また、春歌もトキヤ専属ではあったが、その他にドラマなどのBGMも手がけるようになり二人ともそろっての休みは取りにくい状況が続いていた。
そんな二人が明日はそろってのオフが取れたのだ。
「せっかくのオフです。あまり人の多いところに行くわけにはいきませんが、学園内の施設でしたら大丈夫でしょう」
そうトキヤが誘ってくれたのは先週の事。
春歌はその日からデートを楽しみにしていた。
寮も隣で一緒に過ごすことは少なくはないが、せっかくのデート。おしゃれしてというのは乙女として至極当然の思考。

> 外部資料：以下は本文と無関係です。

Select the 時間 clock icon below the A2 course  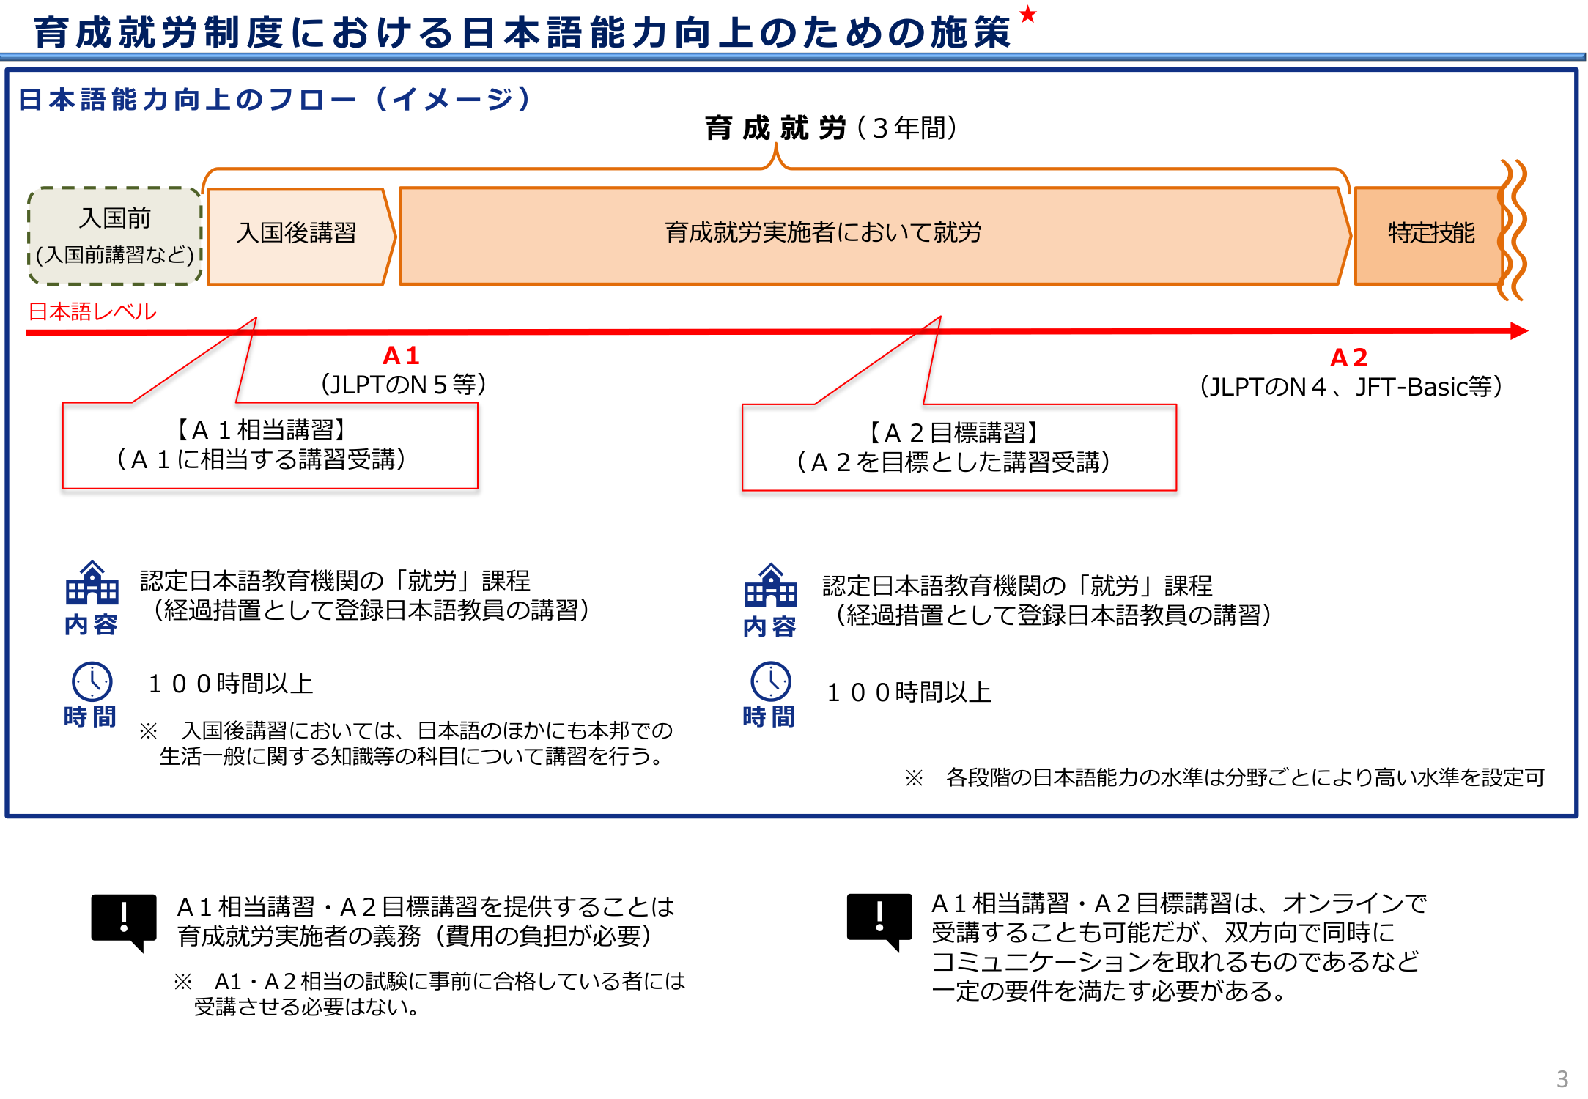click(770, 683)
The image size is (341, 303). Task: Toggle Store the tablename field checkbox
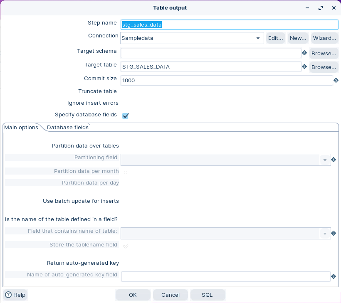coord(126,246)
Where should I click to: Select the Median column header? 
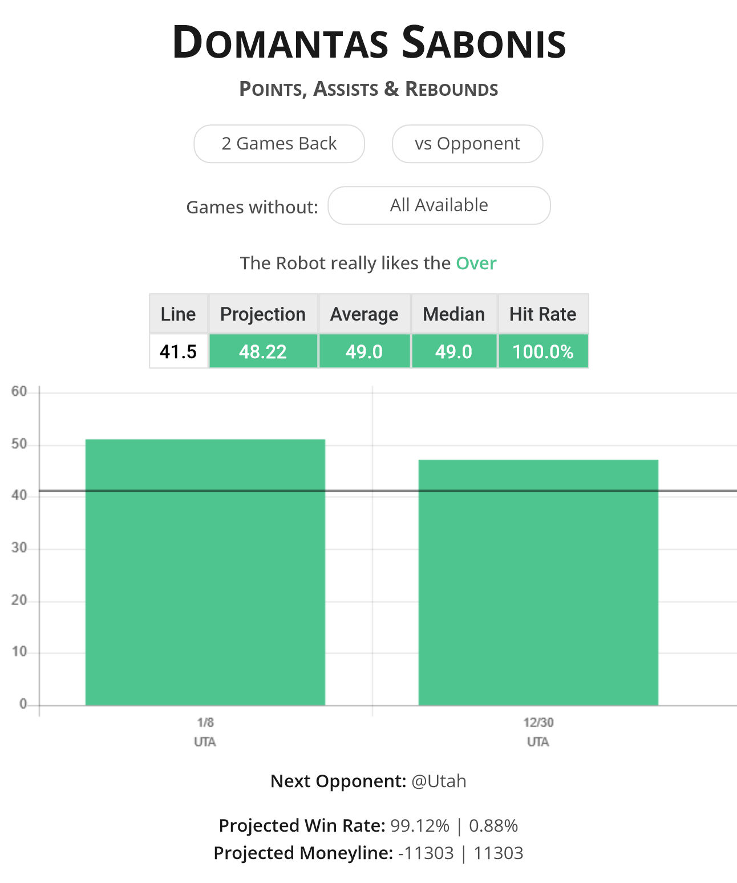(454, 314)
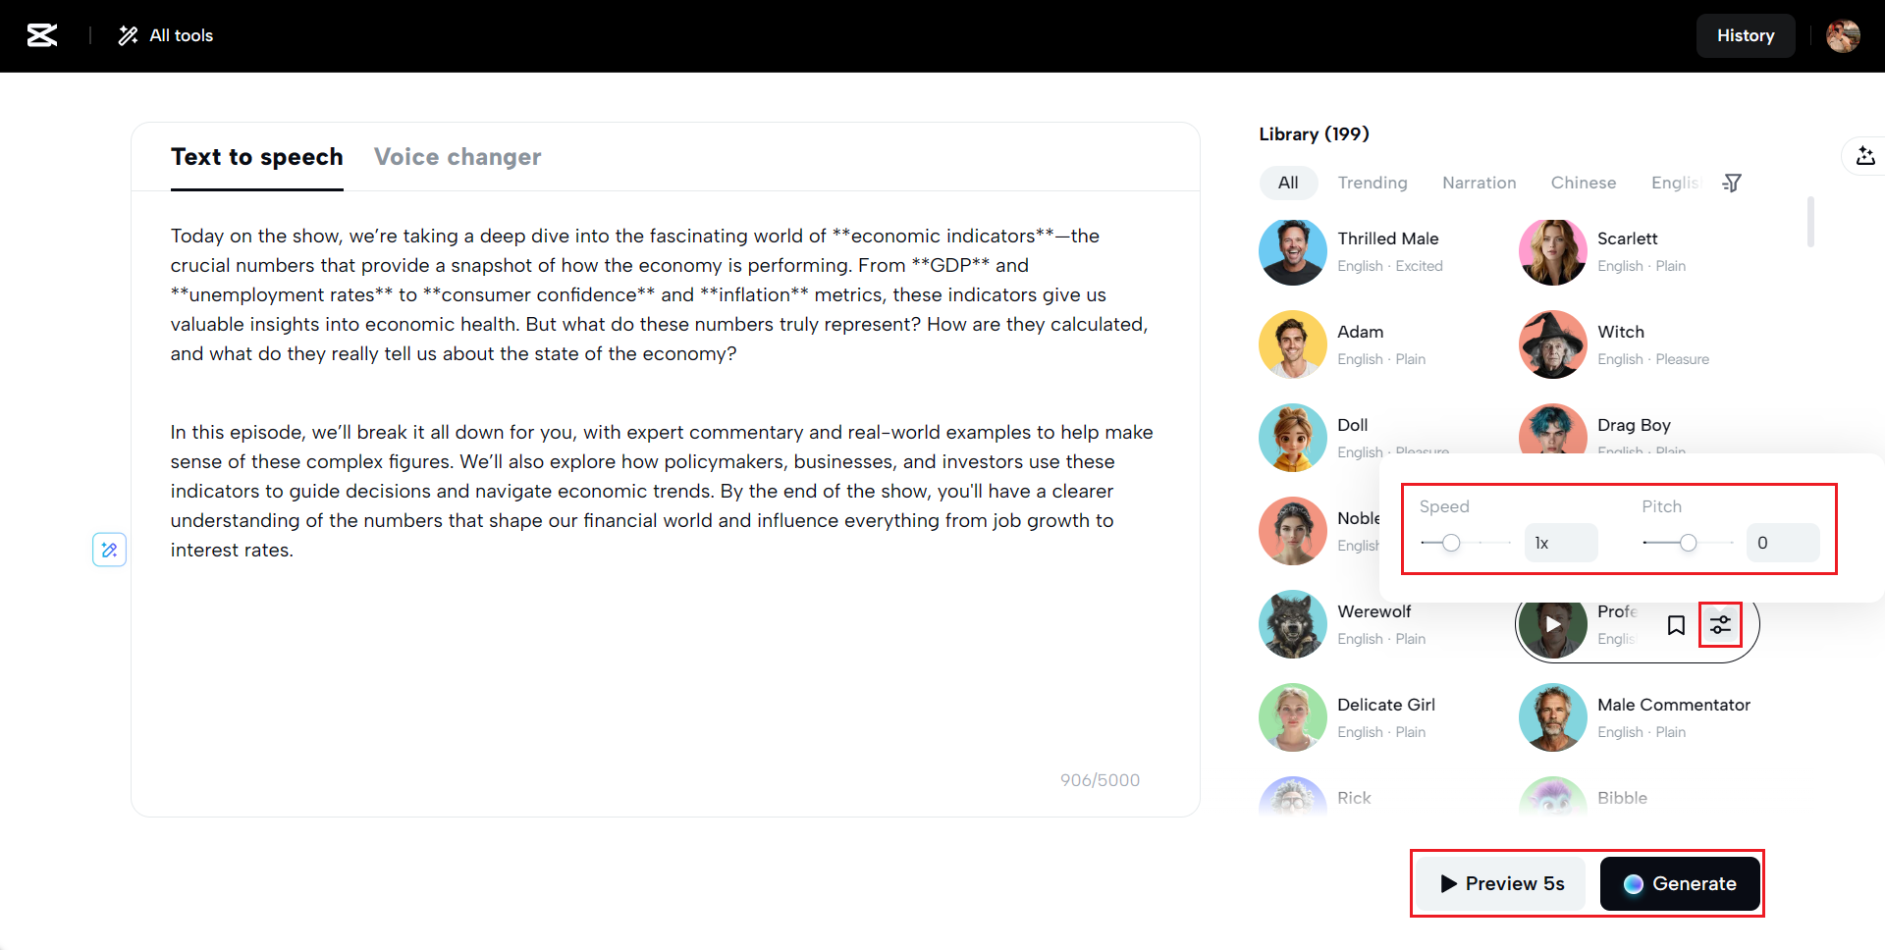Screen dimensions: 1885x950
Task: Open the History panel
Action: coord(1745,36)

「この白いワンピースもこっちのフレアスカートも友ちゃんに選んでいただいたものですし大丈夫だとは思いますが…トキヤ君はどちらがお好きでしょう?」
明日のことを考えながらうきうきと、でも少しそわそわしながら春歌は洋服や小物を並べ考えていた。
そんな時、静かに寝室のドアが開いた。
ドアを開けた人物はそんな春歌を見つけ、愛おしい人を見つけた喜びに表情を緩め、一生懸命考えている春歌を見守るように静かにドアを閉め、もたれた。
春歌は集中しているからかその存在に気づいていない。
しばらくその微笑ましい場面を見つめていたが、やはり愛しい人が目の前にいるのに、自分ではないモノに意識を奪われているというのは面白くない・・・
「楽しそうですね」
「はい、それはもう!明日のことを考えているだけで幸せで・・・え?」
春歌はバッとドアを振り返った。
そこには春歌と居る時にしか見せない優しい微笑みを浮かべているトキヤが。
「トキヤくん!どうしたのですか?今日は仕事で遅くなると、朝おっしゃっていたのに」
春歌はそう言いながらトキヤに駆け寄る。
驚きながらも今日は会えないと思っていたトキヤに春歌は自然と笑顔になる。
「共演者の方の都合で最後の撮影がばらしになりまして」
「そうだったんですね」
「少し、驚かせてみようかと思ったら、良いものが見れましたね」
「良いものですか?」
「えぇ、僕のこと思いながら洋服を真剣に選んでいる可愛らしい恋人の姿をね」
「っっ」
その言葉に、一気に春歌の顔が赤くなる。
「春歌。真剣に悩んで知るところ申し訳ないのですが、少しお腹が空きました」
「あっ、じゃぁお夕飯作りますね。ちょっと待っててください。///えっ」
寝室を出ようとすると入口にいたトキヤが春歌を片腕で抱き込んでしまった。
「トキヤ君?このままではお夕飯作れないですよ?」
春歌がトキヤを見上げると。
―にっこり―
「えぇ、ですから春歌を」
「へっ??」
―チュッ―
―ポスン―
トキヤは春歌を抱いたままベッドに倒れ込んだ。
「きゃっ」
「ここの所お互い忙しくて春歌に触れることができませんでした。もう限界です」
「トトト、トキヤ君!?」
「ダメですか?」
トキヤは春歌をじっと見つめる。
そんなトキヤの視線に春歌がかなうはずも無く、無言で小さく頷いた。
「ありがとうございます。春歌。愛しています」
そんなトキヤの優しいキスを受けながら、春歌は明日は一日中ベッドの上かなと考えていた。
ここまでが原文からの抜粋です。